The Indian Mutiny Medal had three clasps relating to Lucknow:
1. Defence of Lucknow, awarded to the original defenders – 29 June to 22 November 1857
2. Relief of Lucknow, awarded to the relief force – November 1857
3. Lucknow, awarded to troops in the final capture of Lucknow – November 1857

==Representation in popular culture==
- The Relief of Lucknow was a silent film, filmed in 1911 at Prospect Camp, St. George's Town and other locations in Bermuda by the Edison Company and released in 1912.
- The siege, with significant differences, was fictionalised in J. G. Farrell's The Siege of Krishnapur. He made extensive use of memoirs and journals of survivors of the Siege, such as those of Mrs Julia Inglis and Mrs Maria Germon.
- Dion Boucicault's Jessie Brown or the Relief of Lucknow was a play written immediately after the events and was very popular in the theatre, playing for twenty years.
- Maxwell Gray's 1891 In the Heart of the Storm is set partially in Lucknow during the siege.
- G. A. Henty's In Times of Peril and George MacDonald Fraser's Flashman in the Great Game also contain lengthy scenes set in the Residency during the siege. The main character, Flashman, even makes reference to Thomas Jones Barker's painting and claims he's the soldier holding his hand out.
- Mark Twain's non-fiction book Following the Equator devotes an entire chapter to the rebellion, quoting extensively from Sir G. O. Trevelyan.
- M. M. Kaye's Shadow of the Moon (copyright 1956/1979) is a fictional account of the last days of East India Company rule in India with many scenes set in Lucknow and environs. Most of the latter part of the book is set in Lucknow during the Siege.
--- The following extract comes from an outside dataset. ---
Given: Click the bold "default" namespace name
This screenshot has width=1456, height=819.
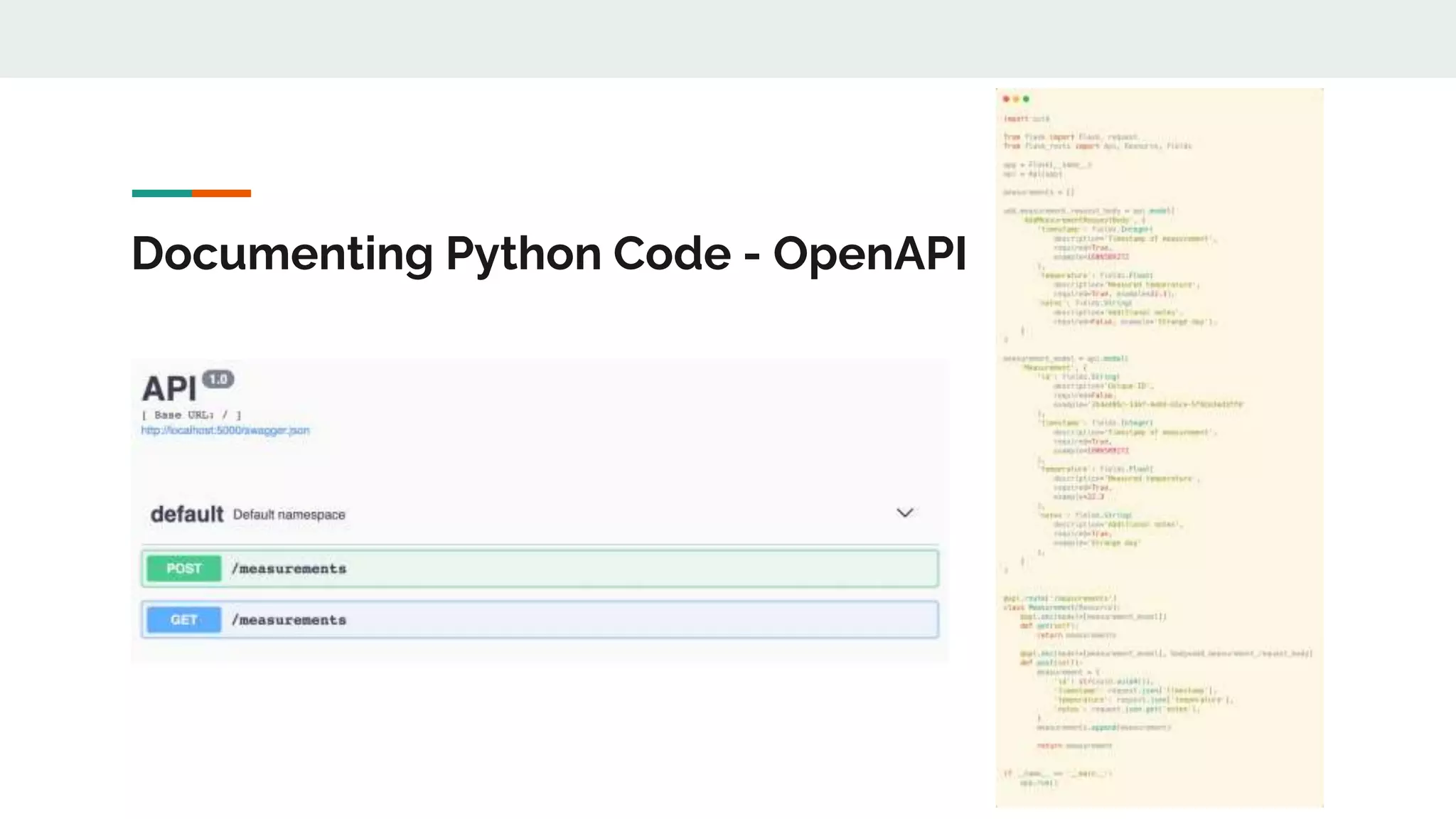Looking at the screenshot, I should click(187, 514).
- The plot of Philip Pullman's Ruby in the Smoke relies heavily on fictional events that supposedly occurred during the siege.
- Anurag Kumar's Recalcitrance is mostly based on the part played by commoners during the siege. It describes the siege as well as the final relief. It is almost entirely based on the events in Lucknow. It also describes the part played by Raja Jai Lal Singh, a commander of revolutionary forces whose contributions were highlighted for the first time by the author through newspaper articles. His contributions caused a memorial park to be built around the place where this mysterious revolutionary soldier was hanged at the end of the Great Uprising of 1857. The novel was first published in 2008 to commemorate the 150th anniversary of the mutiny.
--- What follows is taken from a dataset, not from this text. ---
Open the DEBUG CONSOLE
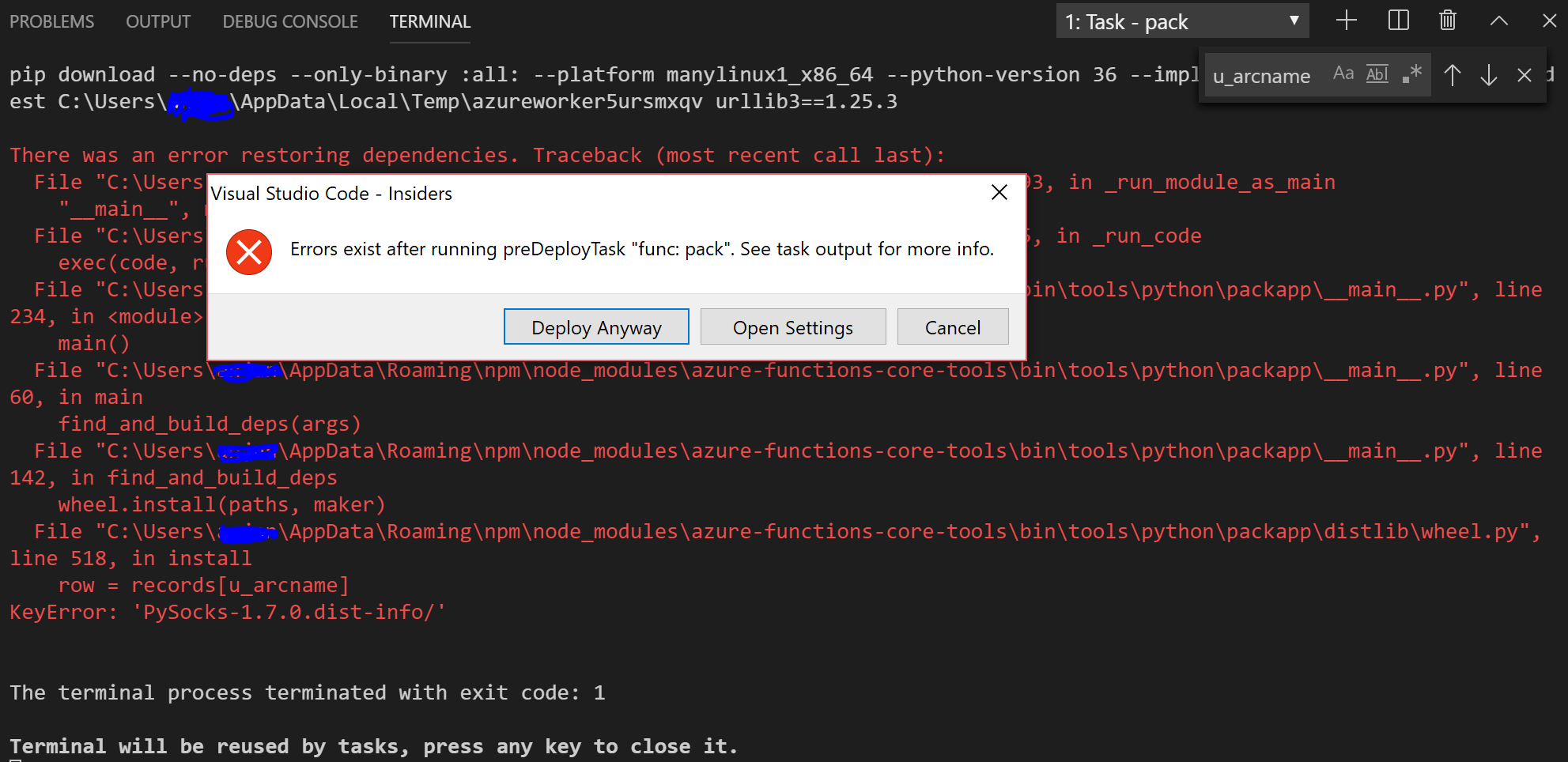 pyautogui.click(x=289, y=21)
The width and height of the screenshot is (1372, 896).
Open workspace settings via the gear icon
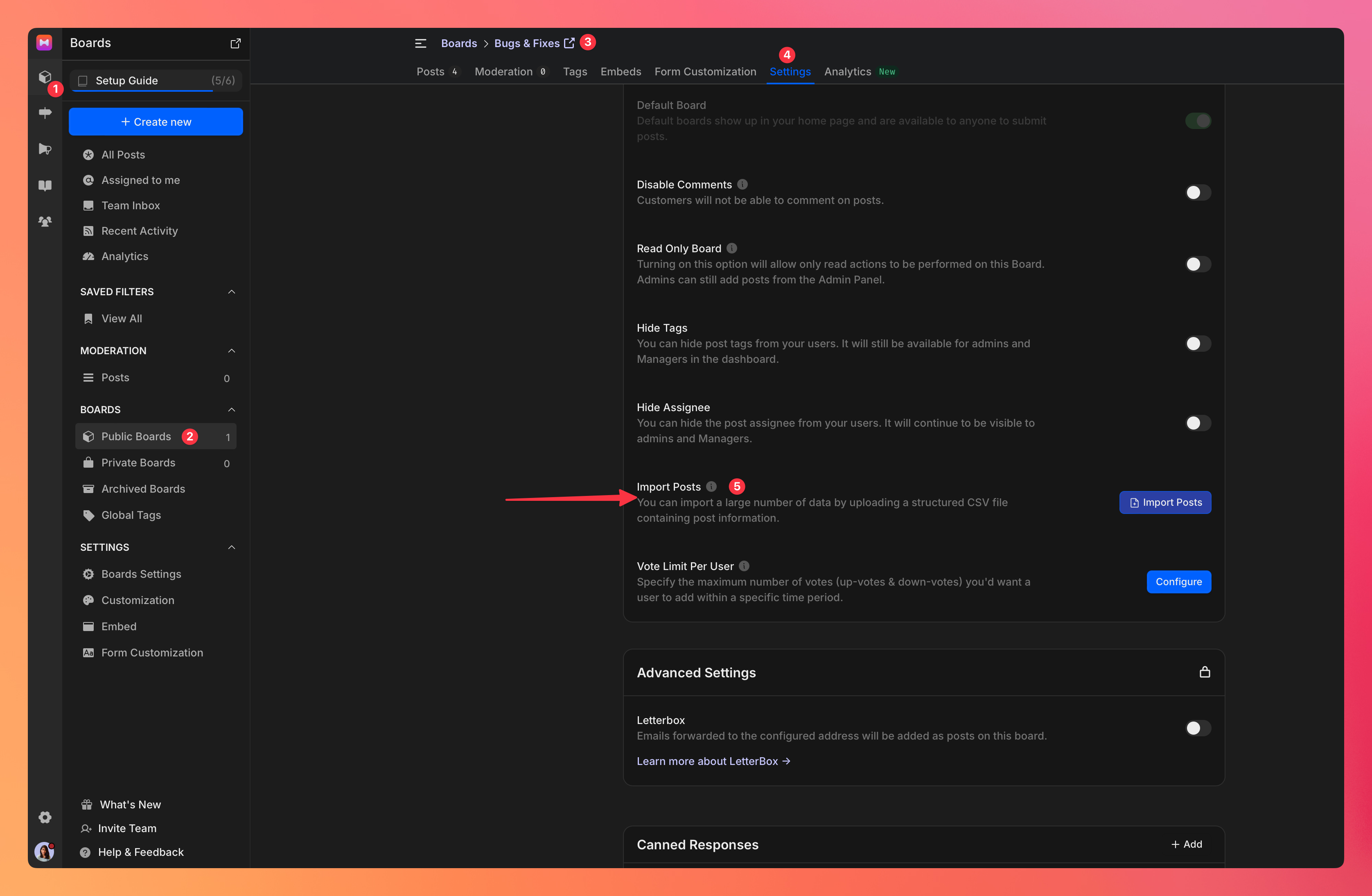[44, 818]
- Valerie Fitzgerald's novel Zemindar is set in the lead up to and siege of Lucknow with the evacuation, seen from perspective of women in the Residency.
- In the British television series Downton Abbey (Season 2, Episode 1), the Dowager Countess, Violet Crawley, tells her granddaughter during World War I, "War deals out strange tasks. Remember your great-aunt Roberta...She loaded the guns at Lucknow."
- The arrival of the second relief force is the subject of "The Relief of Lucknow", by Robert Traill Spence Lowell.
- William McGonagall's poem The Capture of Lucknow also describes the events of the second relief.
- The 1981 Indian film Umrao Jaan depicts the siege from the perspective of a nautch dancer in Lucknow.
- Alfred Lord Tennyson's "The Defence of Lucknow" presents the whole narrative from the imperialist point of view.